Products of ideals being a subset of their intersection.

Question

Let $R$ be a commutative ring with identity and let $I$, $J$ be ideals. Define $IJ$ to be all elements of $R$ of the form $ a_1b_1 + a_2b_2 + . . . + a_nb_n $ where $n ≥ 1$ and $a_1, a_2, . . . , a_n $ are in I and $b_1, b_2, . . . , b_n $ are in J.

Prove that $ IJ \subset I \cap J $

This seems really surprising at first glance until I wrote out a couple of examples and found that ideals of the same ring have a lot of things in common. In fact they had everything in common in the cases I found. I'm not really sure how to formally write out this argument and would like to know: why they are not simply equal?

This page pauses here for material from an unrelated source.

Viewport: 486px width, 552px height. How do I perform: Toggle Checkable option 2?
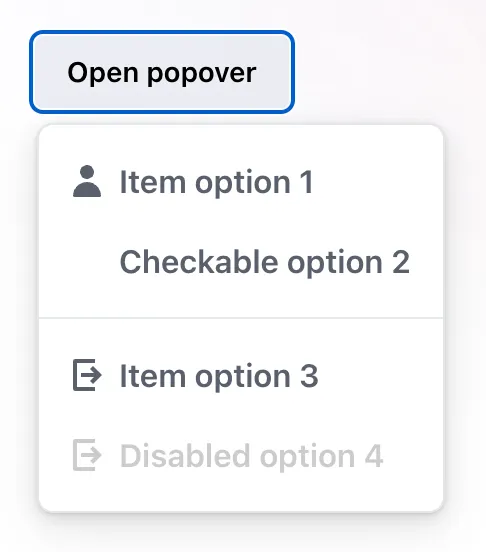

You take an element of the left hand side and then you immediately see that it is contained in both $I$ and $J$ by the very basic property of an ideal. — MooS, Oct 25 '17 at 14:06

score 7 · Accepted Answer · answered Oct 25 '17 at 16:10

7

$IJ\subseteq IR\subseteq I$

$IJ\subseteq RJ\subseteq J$

Therefore $IJ\subseteq I\cap J$.

An example to show they don't have to be equal:

Consider the ideal generated by $x$ in $\mathbb R[x]/(x^2)$, and use that ideal for both $I$ and $J$.

answered Oct 25 '17 at 16:10

rschwieb

153,510

Products of ideals being a subset of their intersection.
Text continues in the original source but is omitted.